(Source data)
_ _ _ _ _ _ _

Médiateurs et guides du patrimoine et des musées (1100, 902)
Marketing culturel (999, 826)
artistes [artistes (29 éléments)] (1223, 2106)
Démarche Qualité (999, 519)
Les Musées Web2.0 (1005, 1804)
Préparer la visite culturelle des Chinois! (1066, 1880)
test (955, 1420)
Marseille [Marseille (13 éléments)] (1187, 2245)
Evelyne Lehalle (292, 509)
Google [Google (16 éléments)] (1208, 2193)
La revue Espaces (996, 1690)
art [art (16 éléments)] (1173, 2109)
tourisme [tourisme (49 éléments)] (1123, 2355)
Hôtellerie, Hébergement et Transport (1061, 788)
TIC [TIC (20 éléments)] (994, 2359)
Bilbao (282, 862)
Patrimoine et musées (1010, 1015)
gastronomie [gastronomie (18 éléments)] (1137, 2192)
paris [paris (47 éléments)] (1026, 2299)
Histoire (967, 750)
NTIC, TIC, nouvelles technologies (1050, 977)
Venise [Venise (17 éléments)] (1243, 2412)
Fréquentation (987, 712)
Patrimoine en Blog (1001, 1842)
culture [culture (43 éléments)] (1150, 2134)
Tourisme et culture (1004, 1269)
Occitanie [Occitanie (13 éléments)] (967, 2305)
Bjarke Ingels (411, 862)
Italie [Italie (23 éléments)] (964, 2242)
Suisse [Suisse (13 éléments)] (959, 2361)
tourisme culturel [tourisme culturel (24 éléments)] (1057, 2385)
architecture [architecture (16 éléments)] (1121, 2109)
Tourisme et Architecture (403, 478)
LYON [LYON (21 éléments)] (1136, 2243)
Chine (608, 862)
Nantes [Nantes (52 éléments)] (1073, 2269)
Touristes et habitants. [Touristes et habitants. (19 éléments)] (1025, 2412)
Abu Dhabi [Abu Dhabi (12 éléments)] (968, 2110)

_ _ _ _ _ _ _

Please rewrite the records above with every "éléments" changed to "entrées" and everything else left as it is.

Médiateurs et guides du patrimoine et des musées (1100, 902)
Marketing culturel (999, 826)
artistes [artistes (29 entrées)] (1223, 2106)
Démarche Qualité (999, 519)
Les Musées Web2.0 (1005, 1804)
Préparer la visite culturelle des Chinois! (1066, 1880)
test (955, 1420)
Marseille [Marseille (13 entrées)] (1187, 2245)
Evelyne Lehalle (292, 509)
Google [Google (16 entrées)] (1208, 2193)
La revue Espaces (996, 1690)
art [art (16 entrées)] (1173, 2109)
tourisme [tourisme (49 entrées)] (1123, 2355)
Hôtellerie, Hébergement et Transport (1061, 788)
TIC [TIC (20 entrées)] (994, 2359)
Bilbao (282, 862)
Patrimoine et musées (1010, 1015)
gastronomie [gastronomie (18 entrées)] (1137, 2192)
paris [paris (47 entrées)] (1026, 2299)
Histoire (967, 750)
NTIC, TIC, nouvelles technologies (1050, 977)
Venise [Venise (17 entrées)] (1243, 2412)
Fréquentation (987, 712)
Patrimoine en Blog (1001, 1842)
culture [culture (43 entrées)] (1150, 2134)
Tourisme et culture (1004, 1269)
Occitanie [Occitanie (13 entrées)] (967, 2305)
Bjarke Ingels (411, 862)
Italie [Italie (23 entrées)] (964, 2242)
Suisse [Suisse (13 entrées)] (959, 2361)
tourisme culturel [tourisme culturel (24 entrées)] (1057, 2385)
architecture [architecture (16 entrées)] (1121, 2109)
Tourisme et Architecture (403, 478)
LYON [LYON (21 entrées)] (1136, 2243)
Chine (608, 862)
Nantes [Nantes (52 entrées)] (1073, 2269)
Touristes et habitants. [Touristes et habitants. (19 entrées)] (1025, 2412)
Abu Dhabi [Abu Dhabi (12 entrées)] (968, 2110)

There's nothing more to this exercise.